● To be done: Pick out every line in the records below that contains the word "Switch", and copy each of those lines in full.

[START]

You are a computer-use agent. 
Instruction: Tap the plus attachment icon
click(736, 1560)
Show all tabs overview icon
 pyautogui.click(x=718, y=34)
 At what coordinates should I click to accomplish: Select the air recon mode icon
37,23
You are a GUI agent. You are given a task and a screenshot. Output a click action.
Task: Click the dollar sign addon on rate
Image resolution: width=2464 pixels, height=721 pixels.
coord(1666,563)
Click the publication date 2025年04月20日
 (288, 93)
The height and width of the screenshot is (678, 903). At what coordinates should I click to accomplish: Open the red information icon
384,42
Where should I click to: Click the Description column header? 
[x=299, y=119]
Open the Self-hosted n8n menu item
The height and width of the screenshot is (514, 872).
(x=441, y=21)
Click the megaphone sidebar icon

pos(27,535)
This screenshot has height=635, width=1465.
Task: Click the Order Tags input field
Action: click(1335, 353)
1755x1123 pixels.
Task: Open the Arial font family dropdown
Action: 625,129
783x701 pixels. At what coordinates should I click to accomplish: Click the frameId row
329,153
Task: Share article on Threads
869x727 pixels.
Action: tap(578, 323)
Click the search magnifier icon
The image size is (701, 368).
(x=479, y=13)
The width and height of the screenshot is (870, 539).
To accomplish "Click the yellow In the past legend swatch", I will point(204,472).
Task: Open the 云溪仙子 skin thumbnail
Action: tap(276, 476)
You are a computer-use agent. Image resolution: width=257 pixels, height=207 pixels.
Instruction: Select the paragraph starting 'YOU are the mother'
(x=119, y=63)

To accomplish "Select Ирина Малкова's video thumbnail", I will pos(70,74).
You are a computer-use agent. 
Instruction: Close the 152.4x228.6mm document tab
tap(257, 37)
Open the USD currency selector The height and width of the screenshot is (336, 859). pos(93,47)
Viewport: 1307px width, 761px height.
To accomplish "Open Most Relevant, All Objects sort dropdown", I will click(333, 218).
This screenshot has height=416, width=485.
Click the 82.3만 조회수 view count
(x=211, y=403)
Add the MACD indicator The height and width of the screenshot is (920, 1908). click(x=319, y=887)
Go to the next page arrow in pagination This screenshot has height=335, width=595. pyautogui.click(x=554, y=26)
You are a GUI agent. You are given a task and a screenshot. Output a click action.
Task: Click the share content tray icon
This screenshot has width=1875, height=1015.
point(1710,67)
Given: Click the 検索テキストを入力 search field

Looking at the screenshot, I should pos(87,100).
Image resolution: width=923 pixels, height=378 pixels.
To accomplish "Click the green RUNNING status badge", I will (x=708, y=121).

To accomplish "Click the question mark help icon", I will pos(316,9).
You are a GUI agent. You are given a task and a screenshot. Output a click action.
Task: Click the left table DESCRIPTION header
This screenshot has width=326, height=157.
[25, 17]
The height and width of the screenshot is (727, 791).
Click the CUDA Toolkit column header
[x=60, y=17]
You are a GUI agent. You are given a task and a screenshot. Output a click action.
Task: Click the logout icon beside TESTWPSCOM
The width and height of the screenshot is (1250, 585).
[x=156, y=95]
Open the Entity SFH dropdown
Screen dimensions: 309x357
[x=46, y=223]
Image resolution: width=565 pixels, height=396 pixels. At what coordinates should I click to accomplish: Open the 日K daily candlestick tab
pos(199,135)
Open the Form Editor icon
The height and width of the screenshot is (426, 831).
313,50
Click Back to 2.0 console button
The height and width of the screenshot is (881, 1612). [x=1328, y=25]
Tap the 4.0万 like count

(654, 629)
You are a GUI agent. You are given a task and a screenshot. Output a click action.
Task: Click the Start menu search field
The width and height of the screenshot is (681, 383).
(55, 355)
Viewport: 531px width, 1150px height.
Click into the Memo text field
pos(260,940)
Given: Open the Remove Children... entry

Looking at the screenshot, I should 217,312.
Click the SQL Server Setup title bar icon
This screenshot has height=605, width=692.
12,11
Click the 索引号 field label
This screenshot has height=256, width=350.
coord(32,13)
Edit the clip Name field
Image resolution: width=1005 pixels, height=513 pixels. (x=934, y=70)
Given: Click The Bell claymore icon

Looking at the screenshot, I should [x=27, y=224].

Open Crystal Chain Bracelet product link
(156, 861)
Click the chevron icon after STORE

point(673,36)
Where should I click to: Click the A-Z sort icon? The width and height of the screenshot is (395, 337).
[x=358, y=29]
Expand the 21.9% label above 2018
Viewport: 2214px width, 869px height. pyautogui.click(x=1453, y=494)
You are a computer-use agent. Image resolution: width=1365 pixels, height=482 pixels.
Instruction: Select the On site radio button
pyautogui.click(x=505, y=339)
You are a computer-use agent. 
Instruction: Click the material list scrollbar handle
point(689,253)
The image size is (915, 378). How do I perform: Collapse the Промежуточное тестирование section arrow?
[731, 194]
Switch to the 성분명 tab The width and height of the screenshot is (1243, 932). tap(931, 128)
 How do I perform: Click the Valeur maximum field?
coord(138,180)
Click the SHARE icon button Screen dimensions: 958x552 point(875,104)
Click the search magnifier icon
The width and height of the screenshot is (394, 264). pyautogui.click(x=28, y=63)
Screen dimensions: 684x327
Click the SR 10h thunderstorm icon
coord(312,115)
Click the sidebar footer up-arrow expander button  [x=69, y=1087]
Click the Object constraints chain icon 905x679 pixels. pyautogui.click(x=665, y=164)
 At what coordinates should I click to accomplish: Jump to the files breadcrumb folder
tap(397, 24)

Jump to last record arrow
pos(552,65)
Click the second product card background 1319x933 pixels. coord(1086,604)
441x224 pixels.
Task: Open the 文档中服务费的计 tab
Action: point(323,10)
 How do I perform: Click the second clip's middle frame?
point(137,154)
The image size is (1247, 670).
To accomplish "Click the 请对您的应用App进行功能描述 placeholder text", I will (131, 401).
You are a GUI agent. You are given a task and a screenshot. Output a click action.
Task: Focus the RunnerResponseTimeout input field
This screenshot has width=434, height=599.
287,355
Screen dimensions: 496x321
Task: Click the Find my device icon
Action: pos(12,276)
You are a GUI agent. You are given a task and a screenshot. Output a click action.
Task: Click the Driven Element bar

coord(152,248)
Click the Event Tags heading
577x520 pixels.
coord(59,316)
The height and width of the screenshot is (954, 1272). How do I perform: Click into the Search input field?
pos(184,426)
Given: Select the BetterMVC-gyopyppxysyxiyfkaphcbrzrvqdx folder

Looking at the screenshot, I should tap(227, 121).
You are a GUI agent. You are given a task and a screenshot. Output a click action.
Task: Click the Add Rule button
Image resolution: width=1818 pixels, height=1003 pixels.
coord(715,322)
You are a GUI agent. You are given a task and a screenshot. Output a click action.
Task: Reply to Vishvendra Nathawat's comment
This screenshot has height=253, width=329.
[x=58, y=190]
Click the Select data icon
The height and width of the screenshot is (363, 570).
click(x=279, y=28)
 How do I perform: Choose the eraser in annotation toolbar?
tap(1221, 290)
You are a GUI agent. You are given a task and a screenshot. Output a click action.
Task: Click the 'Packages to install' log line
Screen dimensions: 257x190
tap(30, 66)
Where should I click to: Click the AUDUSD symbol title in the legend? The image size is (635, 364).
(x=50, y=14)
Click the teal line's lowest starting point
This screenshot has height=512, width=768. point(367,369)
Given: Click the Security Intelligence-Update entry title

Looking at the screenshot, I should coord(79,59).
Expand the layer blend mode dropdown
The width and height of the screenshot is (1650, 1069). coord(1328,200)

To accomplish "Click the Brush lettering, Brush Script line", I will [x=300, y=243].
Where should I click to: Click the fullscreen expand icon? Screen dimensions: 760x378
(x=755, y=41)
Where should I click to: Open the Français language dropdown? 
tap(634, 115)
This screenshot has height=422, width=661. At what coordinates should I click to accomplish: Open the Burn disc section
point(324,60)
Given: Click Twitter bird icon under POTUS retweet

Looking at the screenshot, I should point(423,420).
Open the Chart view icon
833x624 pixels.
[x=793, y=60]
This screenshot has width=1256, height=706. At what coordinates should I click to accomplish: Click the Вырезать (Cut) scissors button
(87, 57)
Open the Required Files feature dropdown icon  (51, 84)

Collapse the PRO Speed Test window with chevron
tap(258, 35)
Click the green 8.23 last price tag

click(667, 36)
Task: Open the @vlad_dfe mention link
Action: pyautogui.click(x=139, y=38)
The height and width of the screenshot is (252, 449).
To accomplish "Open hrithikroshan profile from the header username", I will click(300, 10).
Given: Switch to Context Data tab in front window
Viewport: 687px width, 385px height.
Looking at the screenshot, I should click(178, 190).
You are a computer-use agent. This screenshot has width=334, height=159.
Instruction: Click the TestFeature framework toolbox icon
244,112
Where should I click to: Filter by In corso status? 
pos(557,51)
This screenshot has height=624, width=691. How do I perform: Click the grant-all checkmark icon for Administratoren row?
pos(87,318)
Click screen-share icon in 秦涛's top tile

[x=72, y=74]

[END]

● Response below:
Switch to the 성분명 tab The width and height of the screenshot is (1243, 932). tap(931, 128)
Given: Switch to Context Data tab in front window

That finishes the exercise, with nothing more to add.